__What you have to do__. Restate word for word the section of the entries that opens at the line containing "Switch to the Contacts tab" and closes at the line containing "You are a computer-use", both lines kept, pictures dropped.

__Dataset extract__.

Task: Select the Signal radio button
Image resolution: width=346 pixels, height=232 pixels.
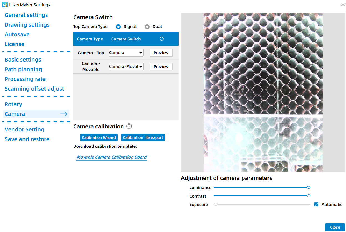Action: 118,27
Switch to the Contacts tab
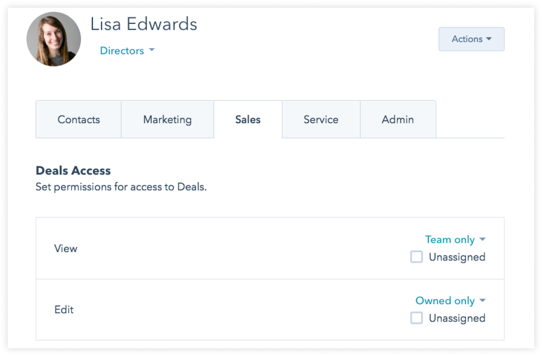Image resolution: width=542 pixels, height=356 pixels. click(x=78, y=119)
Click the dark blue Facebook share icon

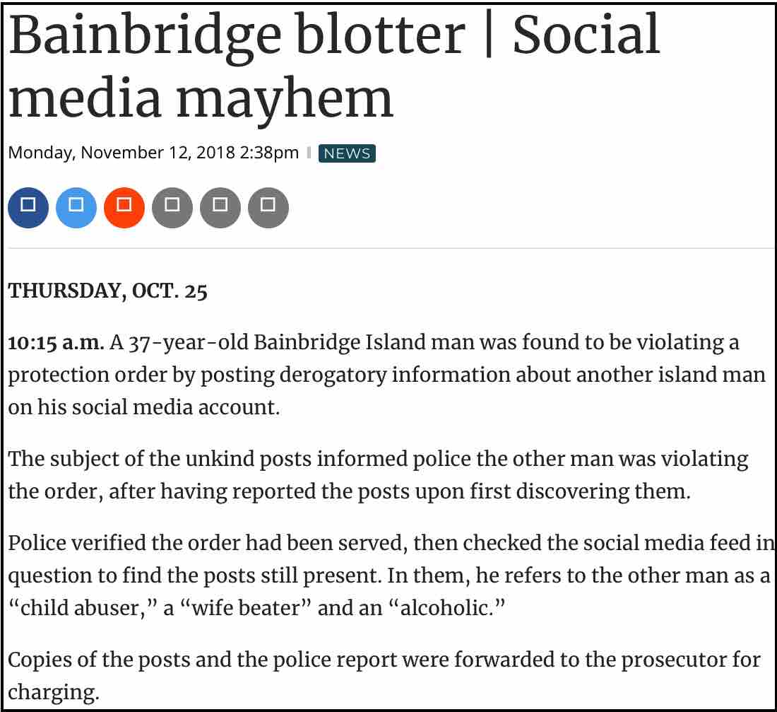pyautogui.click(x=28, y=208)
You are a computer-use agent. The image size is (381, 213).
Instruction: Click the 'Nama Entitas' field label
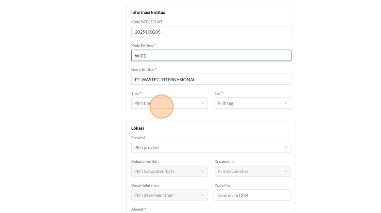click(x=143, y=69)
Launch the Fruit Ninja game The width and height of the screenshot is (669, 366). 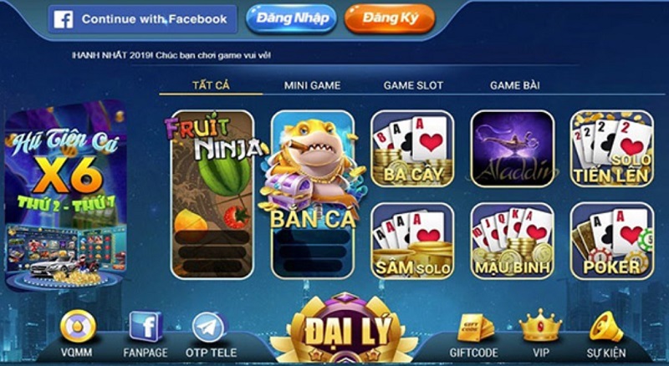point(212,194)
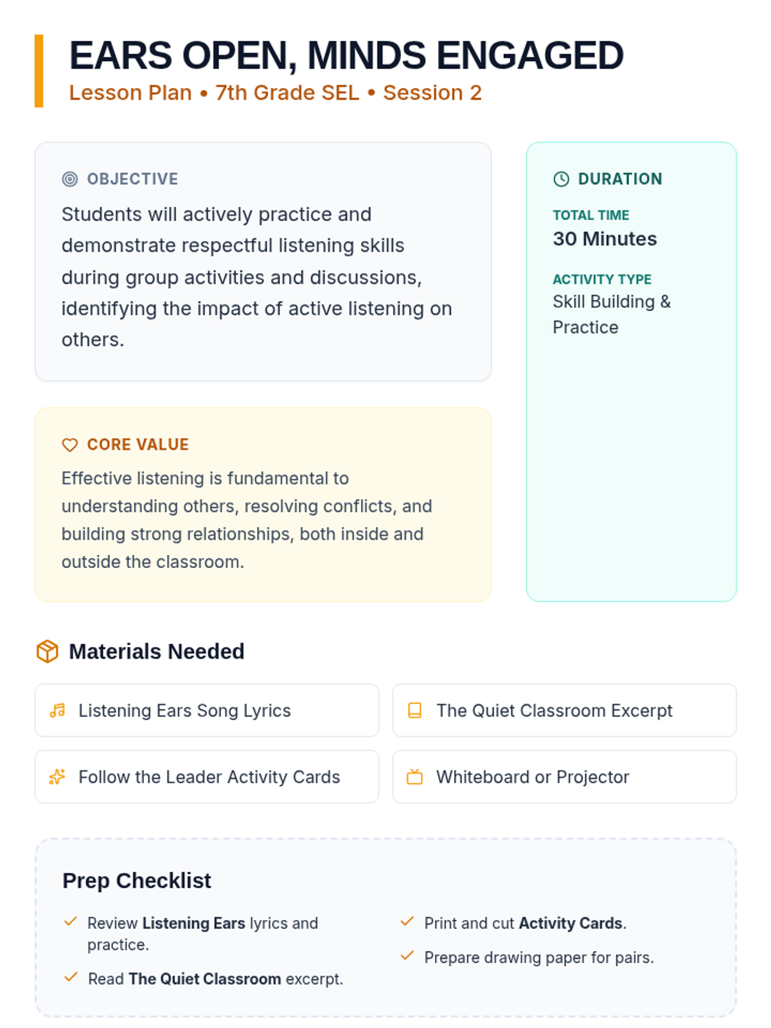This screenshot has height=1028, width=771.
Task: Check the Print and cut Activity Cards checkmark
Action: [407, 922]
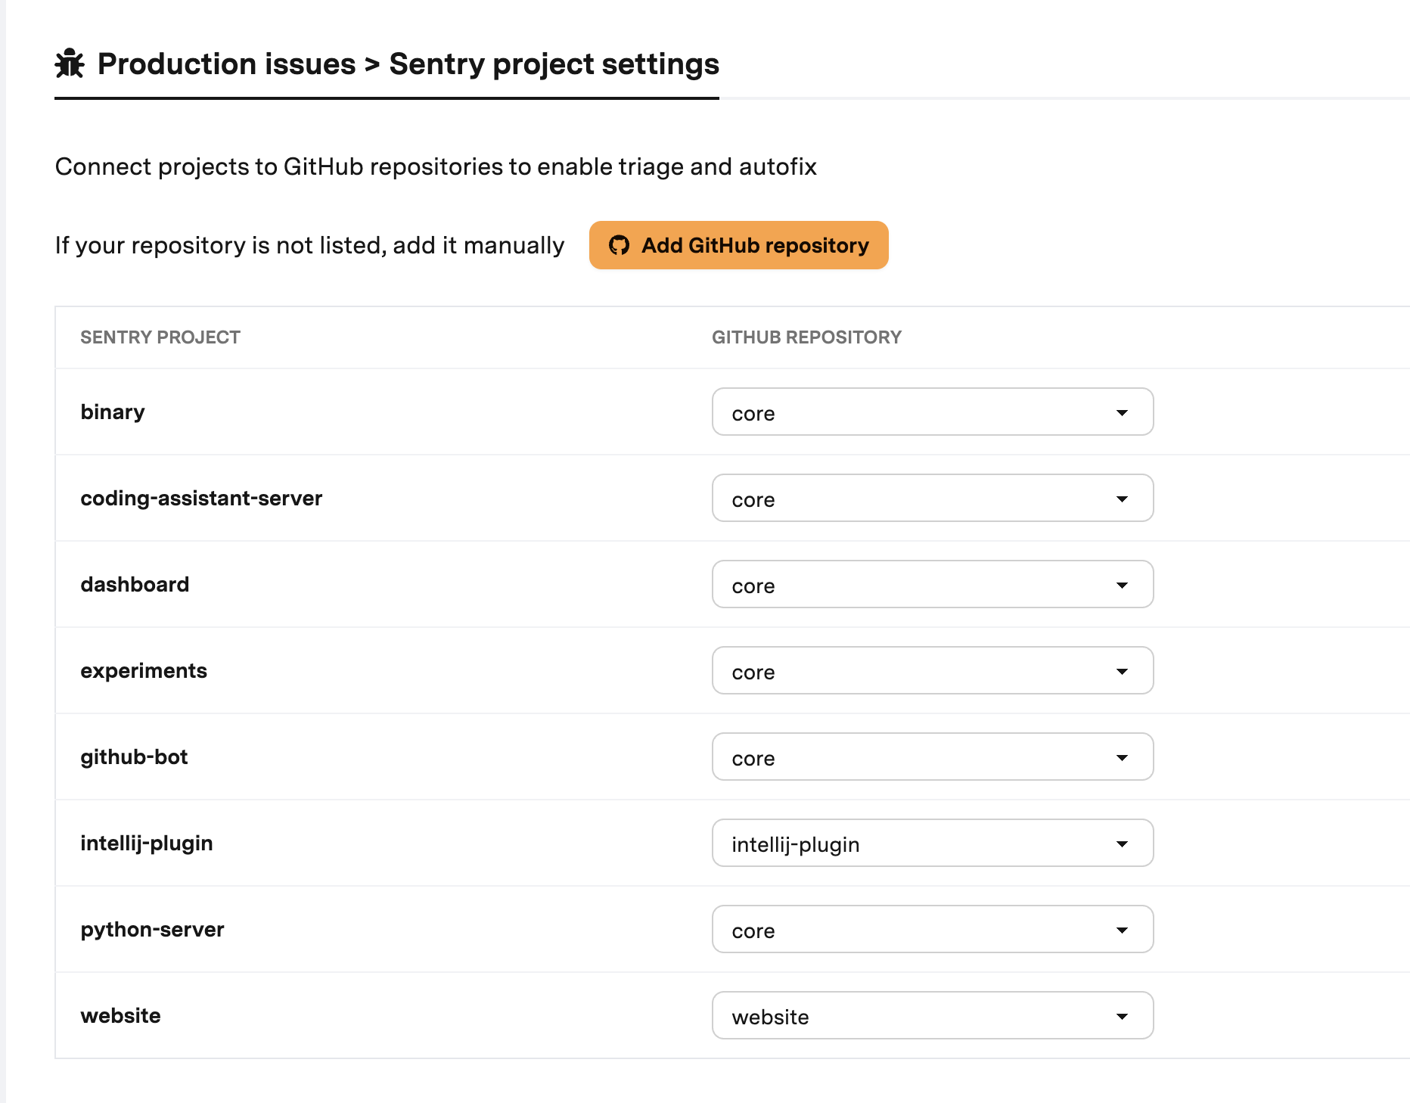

__Response to the exercise__.
Switch to the Contacts tab
Image resolution: width=542 pixels, height=356 pixels. click(x=78, y=119)
Click the dark blue Facebook share icon

pyautogui.click(x=28, y=208)
You are a computer-use agent. The image size is (381, 213).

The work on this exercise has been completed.